Agostino gioca continuamente sui piani differenti della lingua; gioca, cioè, tra la parola ‘uomo’ come segno, il nome ‘uomo’ come ciò che la parola significa, ossia l’essere umano, e la parola ‘uomo’ come risultante di due sillabe uo e mo. Nessuna di queste tre componenti è uguale all’altra o alle altre due, perché ciascuna di queste tre individua una cosa differente. Ebbene, nella parola ci sono tutte e tre, è questo che dà alla parola ambiguità, è questo che impedisce l’uniformità del senso, è questo che impedisce la corrispondenza biunivoca tra segno e signatum, tra segno e significato; è questo che fa sì che una domanda ci risulti ambigua. Questo dice Agostino. Perché i livelli di senso, di significato, di significazione è impossibile che siano gli stessi.
B.V. Ma non cambiano la realtà.
R. Chinaglia Eh no! Cambiano anche la realtà.
B.V. Ma il figlio di Agostino resta uomo, comunque.
R. Chinaglia Eh no!
B.V. Mi spieghi perché, a un certo punto, con un gioco di parole di Agostino, suo figlio non sarebbe più uomo. No. Lui continua a essere uomo, anche se esiste una un’ambiguità nella parola che può portare a negare quella che resta la realtà. Sbaglio?
R. Chinaglia Sì.
B.V. Se, con la parola, lui riuscisse a dimostrare che Adeodato non è uomo, Adeodato non sarebbe più uomo?
R. Chinaglia Infatti. Così Adeodato giunge a dire che lui non è più uomo.
B.V. Ma io non riesco a mettermi nella stessa posizione.
R. Chinaglia Questo è un altro paio di maniche, perché Lei non è Adeodato e non ha fatto il tragitto che Adeodato ha compiuto insieme ad Agostino in questa ricerca.

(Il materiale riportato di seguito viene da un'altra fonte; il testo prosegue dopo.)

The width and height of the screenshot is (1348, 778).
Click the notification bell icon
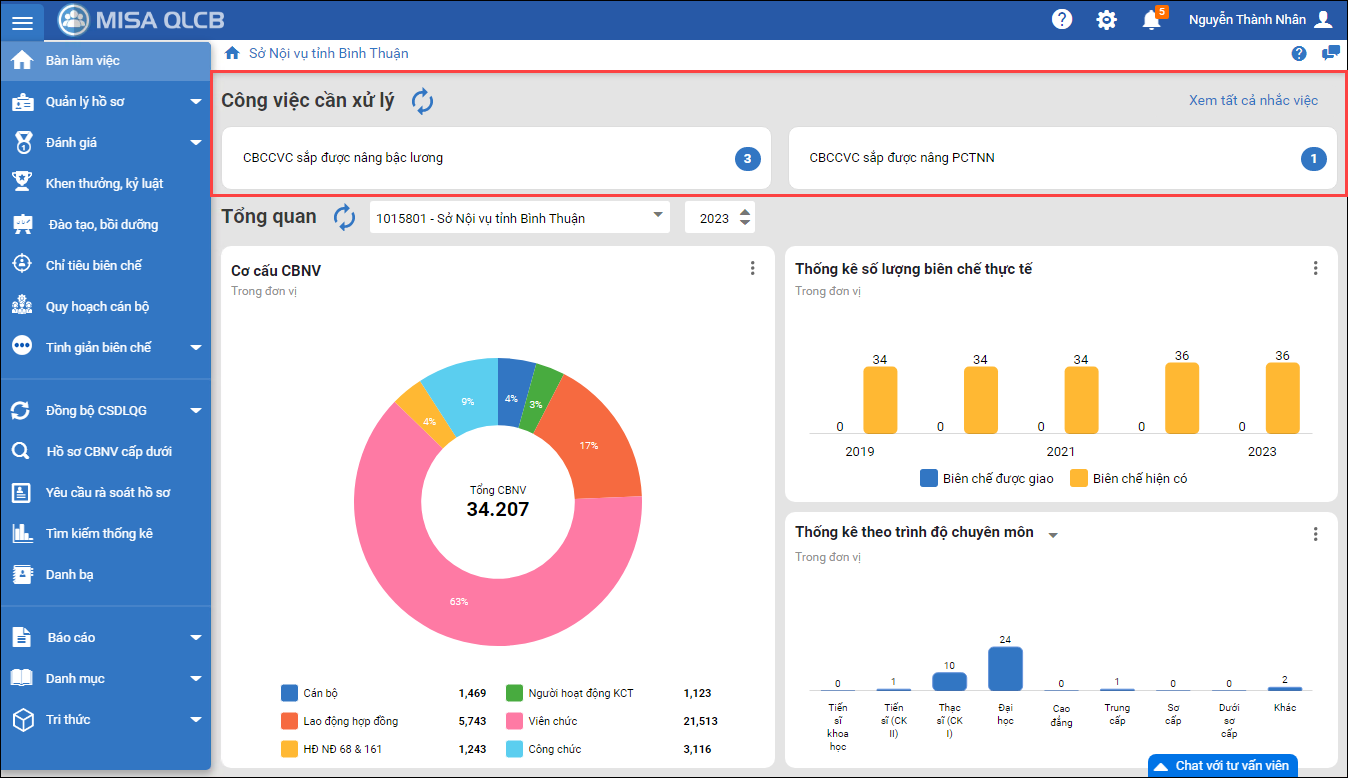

B.V. Se io ho capito bene quello che Lei vuole dire, è che la parola ha una sua ambiguità e anche un potere sulla realtà. Allora io vorrei che Lei me lo dimostrasse, perché, invece, secondo la mia lettura, Agostino e Adeodato giocano sull’ambiguità della parola, ma mai potranno cambiare il fatto che Adeodato è un uomo.
R. Chinaglia La questione che Agostino pone radicalmente è quella della conoscenza. Quando Lei dice che Adeodato resta comunque un uomo, questa è una conclusione gnostica, nel senso che presume di sapere già che cosa è uomo e comunque quello è il dato di riferimento. Agostino dice, appunto, che invece, stante questa struttura della parola, la conoscenza in quanto tale non c’è più e, quindi, ciascuna volta si tratta di ascoltare il segno, il significante e l’Altro, che ci sono, nella parola che ci viene formulata. Se applichiamo invece la teoria della conoscenza, sappiamo già.
Il punto focale su cui Agostino mette l’accento è l’impostazione gnostica, cioè la base di conoscenza che noi diamo per scontata, come fondamentum, e attorno a cui facciamo svolgere le cose.
Se questa base di conoscenza, anziché darla per acquisita, è messa in discussione, la realtà cambia. Non è vero che la realtà resta. É un’altra realtà, è un’altra comunicazione, è un altro parlare.
B.V. Questa è una provocazione, perché, in realtà, se io mi sono iscritta per la seconda o terza volta ai suoi corsi è perché, invece, ci sarà un margine di ombra, però c’è anche un nucleo in cui le parole che lei dice, io, in qualche modo, le sento e le capisco.
É una provocazione questa, di dire che su ogni parola bisogna indagare, che comunque non è mai data. Giusto, mi dica lei, sbaglio? È provocatorio o è un assoluto?
R. Chinaglia É un assoluto provocatorio.
B.V. Sì, è quello che volevo sapere. Ha paura di essersi sbilanciato troppo, visto che ho detto che capisco?
R. Chinaglia No. É qualcosa che provoca, non come provocazione volontaria. Lei coglie in questo che c’è una provocazione rispetto all’intelligenza.
B.V. Rispetto a un metodo d’indagine.
R. Chinaglia Esatto. A un metodo d’indagine e anche rispetto a un certo modo delle cose.
Ma il più bello viene adesso, perché è adesso che Agostino trae le conclusioni, però abbiamo fatto le sette e mezza, vi vedo molto stanchi, provatissimi. Tra l’altro, mi dispiace, perché di solito dedichiamo una parte della lezione al dibattito, allo scambio, e questa sera invece pochissimo o quasi niente. Però alcune cose bisognava che in qualche modo venissero poste. Nulla vieta che però le possiamo riprendere la prossima volta.